Leeway of about 15 to 20 years should give lawmakers plenty of time to pen effective legislation for driverless cars, but that doesn’t mean they will be clearcut and immune to addendums.

“Minimizing risk in terms of traffic accidents, emissions and other factors are some of the benefits being touted by advocates of autonomous vehicles,” said PwC’s Mason. “These benefits must also be balanced with existing fleet characteristics and consumer demand.”

2 Comments

  • I have a great deal of respect for Elon Musk – for what he is doing, not for his predictions. It’s always great fun to go back twenty years or more, and see what the "futurists" predicted.

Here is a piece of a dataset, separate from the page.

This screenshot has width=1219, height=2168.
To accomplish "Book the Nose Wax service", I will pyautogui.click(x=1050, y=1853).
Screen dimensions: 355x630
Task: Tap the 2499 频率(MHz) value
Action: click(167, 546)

There can be some eerie prescience, but for the most part, they are wildly, and often hilariously, wrong. The self driving car is getting a lot of press these days, but I’ve read, and I tend to agree with these statements, that in actual fact the technology is decades away from being widely adoptable, let alone widely adopted. I don’t think most of us have to worry about losing our driving privileges for anything other than egregious driving offences, such as impaired driving, or going blind – at least not for the foreseeable future…

  • Point 1: EVs are a MAJOR source of pollution that devastates entire regions. What’s that you say? No? How can this be? They’re electric with no emissions right? Research the environmental destruction in China caused by mining and processing the rare earth minerals required to produce batteries. EVs may not pollute the regions in which they operate, but the manufacture of their batteries wreaks havoc on the environment. Musk….he wants to bring all that wholesome environmental goodness to U.S. soil by manufacturing batteries stateside. I’m not a fan of fossil fuel burning transportation. But then, I’m also not a fan of pretending that the alternative is an improvement, when recent history has shown us that it isn’t.

    Point 2: While I respect much of his vision, on driverless cars I disagree. He’s an idiot…and I say that with all due respect. Automobiles have been manufactured for more than 100 years. "Computer" technologies for more than 50. Yet we still face (and feel the impact of) a seemingly uncountable number of manufacturing defects and technology "bugs" on a regular basis. I’m not looking forward to the press release from some autonomous vehicle manufacturer promising to investigate the bug or defect that caused a catastrophic failure resulting in an alarming number of deaths. They’ll be ready with one thousand excuses about what went wrong, and another thousand promises to make things right. That will not comfort the families of the people who lose loved ones due to a "bug". It’s one thing to arrest a DUI offender who killed an innocent, try, convict and lock him up for the rest of his life. Now imagine that the offender is a corporation. What do you think would happen? Arrests? Jail time? Forced closure of the company? Of course not. Litigation tied up in courts for years upon years. Maybe a paltry penalty. Perhaps a slap slap on the wrist and a stern warning.

    Point 3: If I see this day coming in the U.S. it’ll be an indication that it’s time to leave the country. Frankly I wouldn’t care where we go. My motto would be "anywhere but here". Jefferson, Washington, Adams, Hamilton, Franklin….they’d be shocked by, ashamed of and disappointed in what we’ve become. Let’s not become that America.